EdgeParse is a high-performance PDF-to-structured-data extraction engine written in Rust. It converts complex PDFs into clean, structured JSON, Markdown, or HTML in milliseconds without ML dependencies.

How fast is EdgeParse compared to other PDF parsers?

EdgeParse processes 40+ pages per second — 10 to 100× faster than Python-based alternatives like Docling or Marker. It achieves 0.026s average processing time per document.

What programming languages does EdgeParse support?

EdgeParse provides native bindings for Python (via PyO3), Node.js (via NAPI-RS), a standalone CLI binary, and can be used directly as a Rust library crate.

Does EdgeParse require GPU or ML models?

No. EdgeParse is a rule-based extraction engine with zero ML dependencies. No GPU, no Java, no Poppler, no Tesseract required. Just pip install edgeparse and go.

Metrics Explained

Overview

EdgeParse benchmarks use three complementary metrics that each measure a different aspect of extraction quality.

NID — Normalized Information Distance

Measures: Reading order and text completeness.

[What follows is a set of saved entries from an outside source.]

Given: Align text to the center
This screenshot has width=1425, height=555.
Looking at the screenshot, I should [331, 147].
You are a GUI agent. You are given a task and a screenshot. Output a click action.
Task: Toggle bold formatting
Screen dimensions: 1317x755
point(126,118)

NID compares the extracted plain text against a ground-truth reference using normalized compression distance. A score of 1.0 means the extracted text perfectly matches the reference.

Score	Meaning
0.95+	Excellent — near-perfect text extraction
0.90–0.95	Good — minor differences
0.80–0.90	Fair — some text missing or reordered
< 0.80	Poor — significant extraction errors

TEDS — Tree Edit Distance Similarity

Measures: Table structure accuracy.

TEDS computes the tree edit distance between extracted HTML tables and ground-truth tables, normalized to a 0–1 similarity score. It penalizes missing rows, merged cells, and misaligned columns.

Score	Meaning
0.90+	Excellent — tables nearly identical
0.80–0.90	Good — minor structural differences
0.60–0.80	Fair — some rows/columns misaligned
< 0.60	Poor — significant structural errors

MHS — Markdown Heading Similarity

Measures: Document structure / heading detection accuracy.

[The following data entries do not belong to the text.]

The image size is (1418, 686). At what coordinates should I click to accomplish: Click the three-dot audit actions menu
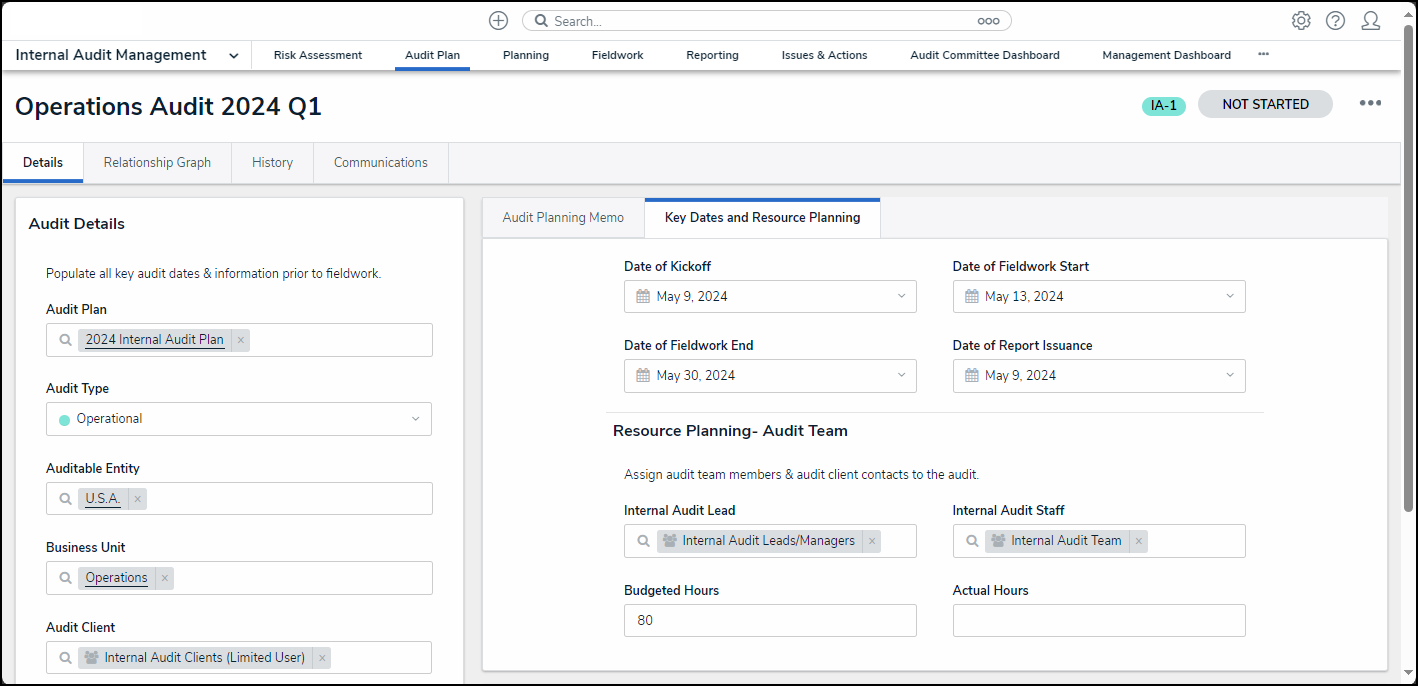(1369, 103)
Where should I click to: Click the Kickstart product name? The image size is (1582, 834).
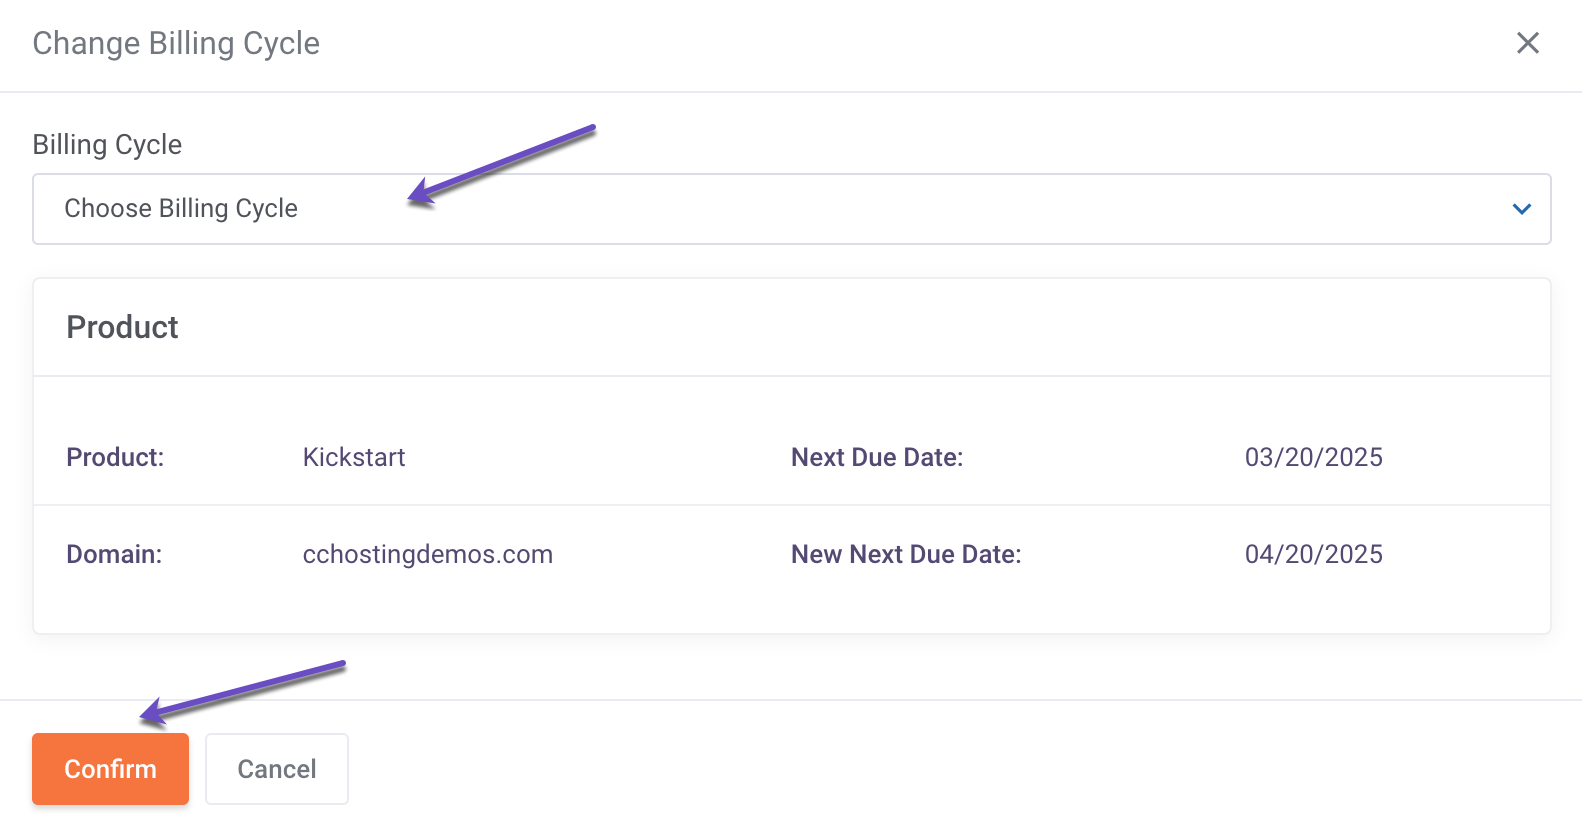354,458
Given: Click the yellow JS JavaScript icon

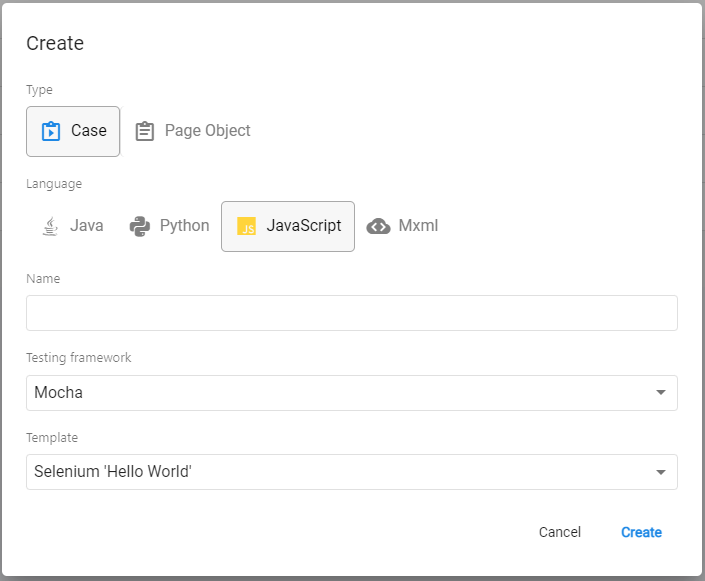Looking at the screenshot, I should click(246, 226).
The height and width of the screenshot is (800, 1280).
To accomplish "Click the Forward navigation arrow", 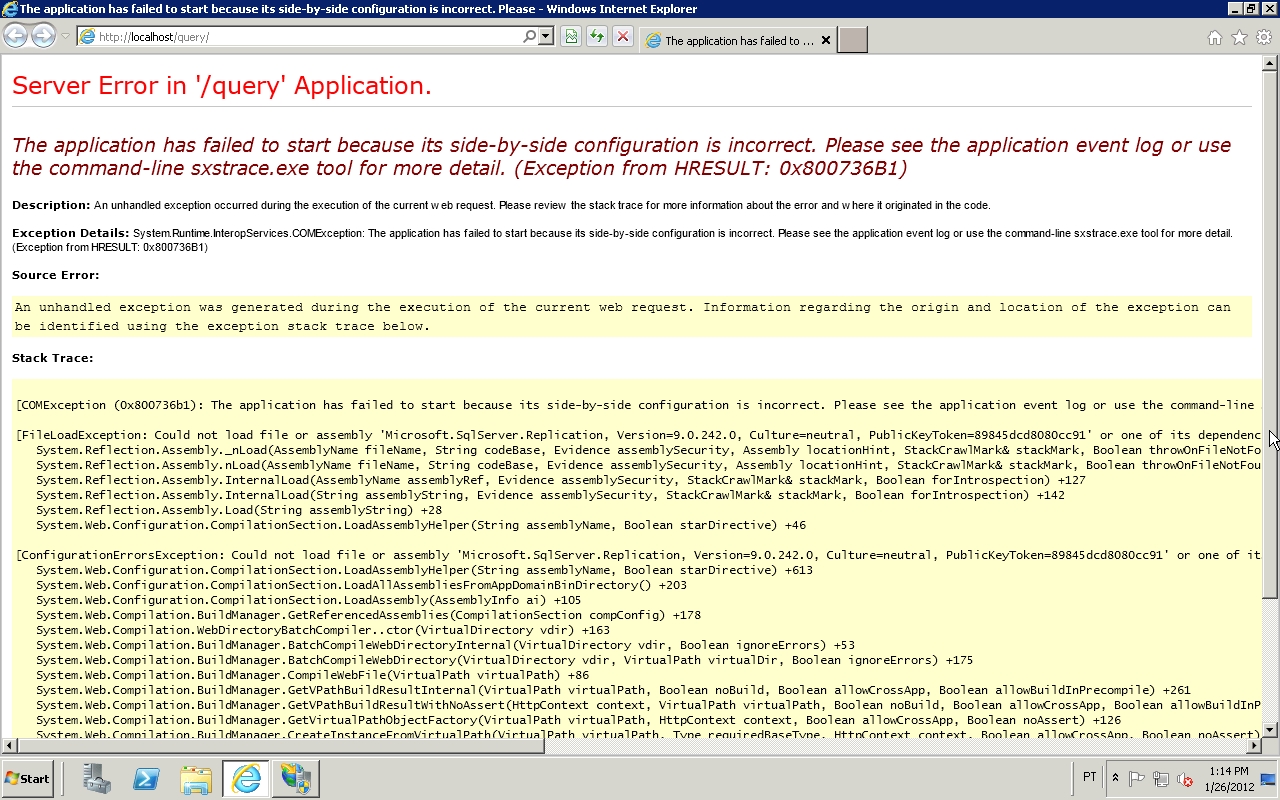I will point(41,35).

MHS compares the heading hierarchy (H1–H6) in the extracted output against the ground truth. It rewards correct heading levels and penalizes missing or incorrectly-leveled headings.

Score	Meaning
0.90+	Excellent — heading hierarchy correct
0.80–0.90	Good — minor level mismatches
0.60–0.80	Fair — some headings missing
< 0.60	Poor — heading detection unreliable

Overall Score

The overall score is the arithmetic mean of NID, TEDS, and MHS:

Overall = (NID + TEDS + MHS) / 3

Each metric is weighted equally because they measure orthogonal quality dimensions:

NID → “Did we extract the right text?”
TEDS → “Did we get the tables right?”
MHS → “Did we detect the document structure?”